### PROBLEM:
Copy all of the following material line for line, leaving every character unchanged.

Word and element pointing entries:
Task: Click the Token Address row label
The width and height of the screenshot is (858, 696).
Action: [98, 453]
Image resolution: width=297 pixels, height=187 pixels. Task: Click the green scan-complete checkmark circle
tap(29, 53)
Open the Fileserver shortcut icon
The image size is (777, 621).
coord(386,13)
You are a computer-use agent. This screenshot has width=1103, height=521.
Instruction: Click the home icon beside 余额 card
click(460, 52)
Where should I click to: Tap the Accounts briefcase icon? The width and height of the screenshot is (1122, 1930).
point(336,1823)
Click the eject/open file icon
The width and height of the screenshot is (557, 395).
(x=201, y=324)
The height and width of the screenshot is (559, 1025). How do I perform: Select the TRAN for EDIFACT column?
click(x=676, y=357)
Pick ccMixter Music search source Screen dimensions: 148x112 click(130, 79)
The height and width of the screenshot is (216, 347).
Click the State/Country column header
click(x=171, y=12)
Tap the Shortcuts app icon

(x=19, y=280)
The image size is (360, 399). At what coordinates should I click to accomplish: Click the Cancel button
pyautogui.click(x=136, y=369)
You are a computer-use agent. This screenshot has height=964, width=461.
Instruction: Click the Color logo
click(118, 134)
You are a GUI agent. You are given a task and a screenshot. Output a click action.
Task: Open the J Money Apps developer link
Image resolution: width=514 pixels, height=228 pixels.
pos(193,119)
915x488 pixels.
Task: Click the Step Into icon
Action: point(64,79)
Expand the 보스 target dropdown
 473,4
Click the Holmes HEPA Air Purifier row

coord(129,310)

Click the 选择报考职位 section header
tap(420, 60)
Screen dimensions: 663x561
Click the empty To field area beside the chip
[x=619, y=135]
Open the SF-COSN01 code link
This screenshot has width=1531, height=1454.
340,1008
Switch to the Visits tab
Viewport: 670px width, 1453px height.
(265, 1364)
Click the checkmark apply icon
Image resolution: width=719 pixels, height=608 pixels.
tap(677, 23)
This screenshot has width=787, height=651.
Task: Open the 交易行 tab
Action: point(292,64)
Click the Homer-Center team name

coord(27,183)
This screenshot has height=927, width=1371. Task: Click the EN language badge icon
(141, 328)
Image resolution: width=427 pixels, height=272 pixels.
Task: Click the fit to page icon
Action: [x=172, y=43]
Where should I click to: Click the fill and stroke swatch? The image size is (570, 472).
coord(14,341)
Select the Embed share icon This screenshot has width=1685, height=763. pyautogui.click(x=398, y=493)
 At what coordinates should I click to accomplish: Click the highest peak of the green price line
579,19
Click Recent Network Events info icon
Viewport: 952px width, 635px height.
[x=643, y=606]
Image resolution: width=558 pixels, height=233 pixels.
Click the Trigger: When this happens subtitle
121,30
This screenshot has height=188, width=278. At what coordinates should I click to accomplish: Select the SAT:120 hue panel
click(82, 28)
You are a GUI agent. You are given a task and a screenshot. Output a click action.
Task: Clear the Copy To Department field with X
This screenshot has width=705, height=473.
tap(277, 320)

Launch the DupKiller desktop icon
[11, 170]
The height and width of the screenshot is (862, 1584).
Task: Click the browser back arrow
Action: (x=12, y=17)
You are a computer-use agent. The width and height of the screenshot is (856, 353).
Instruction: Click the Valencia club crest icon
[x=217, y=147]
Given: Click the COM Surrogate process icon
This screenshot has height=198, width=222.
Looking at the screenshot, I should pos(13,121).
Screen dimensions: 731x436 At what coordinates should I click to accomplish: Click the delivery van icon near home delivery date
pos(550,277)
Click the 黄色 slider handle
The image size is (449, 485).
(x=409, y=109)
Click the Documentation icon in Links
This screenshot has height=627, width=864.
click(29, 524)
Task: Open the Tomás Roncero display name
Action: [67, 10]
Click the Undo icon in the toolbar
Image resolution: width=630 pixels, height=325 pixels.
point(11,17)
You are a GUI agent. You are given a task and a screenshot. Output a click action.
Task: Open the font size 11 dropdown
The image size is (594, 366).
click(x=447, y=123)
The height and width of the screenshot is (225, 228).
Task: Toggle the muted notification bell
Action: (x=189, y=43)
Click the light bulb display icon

### EXERCISE RESPONSE:
Task: Click the Token Address row label
The width and height of the screenshot is (858, 696).
Action: [98, 453]
Image resolution: width=297 pixels, height=187 pixels. Task: Click the green scan-complete checkmark circle
tap(29, 53)
Open the Fileserver shortcut icon
The image size is (777, 621).
coord(386,13)
You are a computer-use agent. This screenshot has width=1103, height=521.
Instruction: Click the home icon beside 余额 card
click(460, 52)
Where should I click to: Tap the Accounts briefcase icon? The width and height of the screenshot is (1122, 1930).
point(336,1823)
Click the eject/open file icon
The width and height of the screenshot is (557, 395).
(x=201, y=324)
The height and width of the screenshot is (559, 1025). How do I perform: Select the TRAN for EDIFACT column?
click(x=676, y=357)
Pick ccMixter Music search source Screen dimensions: 148x112 click(130, 79)
The height and width of the screenshot is (216, 347).
Click the State/Country column header
click(x=171, y=12)
Tap the Shortcuts app icon

(x=19, y=280)
The image size is (360, 399). At what coordinates should I click to accomplish: Click the Cancel button
pyautogui.click(x=136, y=369)
You are a computer-use agent. This screenshot has height=964, width=461.
Instruction: Click the Color logo
click(118, 134)
You are a GUI agent. You are given a task and a screenshot. Output a click action.
Task: Open the J Money Apps developer link
Image resolution: width=514 pixels, height=228 pixels.
pos(193,119)
915x488 pixels.
Task: Click the Step Into icon
Action: point(64,79)
Expand the 보스 target dropdown
 473,4
Click the Holmes HEPA Air Purifier row

coord(129,310)

Click the 选择报考职位 section header
tap(420, 60)
Screen dimensions: 663x561
Click the empty To field area beside the chip
[x=619, y=135]
Open the SF-COSN01 code link
This screenshot has width=1531, height=1454.
340,1008
Switch to the Visits tab
Viewport: 670px width, 1453px height.
(265, 1364)
Click the checkmark apply icon
Image resolution: width=719 pixels, height=608 pixels.
tap(677, 23)
This screenshot has width=787, height=651.
Task: Open the 交易行 tab
Action: point(292,64)
Click the Homer-Center team name

coord(27,183)
This screenshot has height=927, width=1371. Task: Click the EN language badge icon
(141, 328)
Image resolution: width=427 pixels, height=272 pixels.
Task: Click the fit to page icon
Action: [x=172, y=43]
Where should I click to: Click the fill and stroke swatch? The image size is (570, 472).
coord(14,341)
Select the Embed share icon This screenshot has width=1685, height=763. pyautogui.click(x=398, y=493)
 At what coordinates should I click to accomplish: Click the highest peak of the green price line
579,19
Click Recent Network Events info icon
Viewport: 952px width, 635px height.
[x=643, y=606]
Image resolution: width=558 pixels, height=233 pixels.
Click the Trigger: When this happens subtitle
121,30
This screenshot has height=188, width=278. At what coordinates should I click to accomplish: Select the SAT:120 hue panel
click(82, 28)
You are a GUI agent. You are given a task and a screenshot. Output a click action.
Task: Clear the Copy To Department field with X
This screenshot has width=705, height=473.
tap(277, 320)

Launch the DupKiller desktop icon
[11, 170]
The height and width of the screenshot is (862, 1584).
Task: Click the browser back arrow
Action: (x=12, y=17)
You are a computer-use agent. The width and height of the screenshot is (856, 353).
Instruction: Click the Valencia club crest icon
[x=217, y=147]
Given: Click the COM Surrogate process icon
This screenshot has height=198, width=222.
Looking at the screenshot, I should pos(13,121).
Screen dimensions: 731x436 At what coordinates should I click to accomplish: Click the delivery van icon near home delivery date
pos(550,277)
Click the 黄色 slider handle
The image size is (449, 485).
(x=409, y=109)
Click the Documentation icon in Links
This screenshot has height=627, width=864.
click(29, 524)
Task: Open the Tomás Roncero display name
Action: [67, 10]
Click the Undo icon in the toolbar
Image resolution: width=630 pixels, height=325 pixels.
point(11,17)
You are a GUI agent. You are given a task and a screenshot. Output a click action.
Task: Open the font size 11 dropdown
The image size is (594, 366).
click(x=447, y=123)
The height and width of the screenshot is (225, 228).
Task: Toggle the muted notification bell
Action: (x=189, y=43)
Click the light bulb display icon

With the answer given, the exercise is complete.